Debbie and Alan Weir, who run the operation with sons Ben and Evan, decided to close down the business they operated for more than six years in the wake of high lamb prices available over the hooks and in the saleyards.

“We crunched the numbers on the Dunluce Lamb side and found that the returns were not there,”Mrs Weir said.

The closure and the lessons learnt dealing direct with consumers will help the Weirs ramp up production and quality of the mixed composite sheep flock.

Alan Weir said while lamb prices were good, there were some challenges ahead for the industry.

The close relationship they had with their customers showed them that people didn’t understand how lamb was produced.

“People at markets would ask if the meat was hormone free,” he said.
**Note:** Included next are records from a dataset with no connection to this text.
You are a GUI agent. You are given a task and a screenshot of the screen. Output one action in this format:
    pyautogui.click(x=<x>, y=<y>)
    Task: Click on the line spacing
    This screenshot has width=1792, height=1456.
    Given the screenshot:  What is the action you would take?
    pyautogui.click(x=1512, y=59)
“Supermarkets selling lamb as hormone free was giving the impression that some sheep had been hormone treated, which is not the case.”

He said it was hard to deal with perceptions that farmers mistreat their animals.

“I worry how society sees the farmer. I just tell people I vaccinate, drench and treat my stock as needed; I look after my sheep,” he said.

“I worry that lamb isn’t part of a lot of young people’s diets, particularly young girls.”

Mr Weir said they had been using electronic identification on their flock for a number of years.

It allowed them to track their breeding program that involved multiple breeds including East Friesian, Border Leicester, Merino, Dorper, White Suffolk and Dorset.

Booroola genetics have also been introduced to lift fertility, while a Highlander ram was also being used this year.

They are aiming for four lambings every three years, to achieve an average 175 per cent lambing rate every 12 months.

This year’s March/April lambs were sold as suckers around August/September.

The May and later-drop went onto a canola paddock cut for hay and were fed with hay and a barley/lupin mix – depending on what grains were available.

The paddock to plate business did teach the Weirs a lot about their lambs.

“We need more carcase feedback from the abattoirs. We just don’t get that now,” Mr Weir said.

He doesn’t worry about breed or what sheep look like.

“I’m concerned about fertility of ewes and growth rates, taste and tenderness of the meat of the lambs,” he said.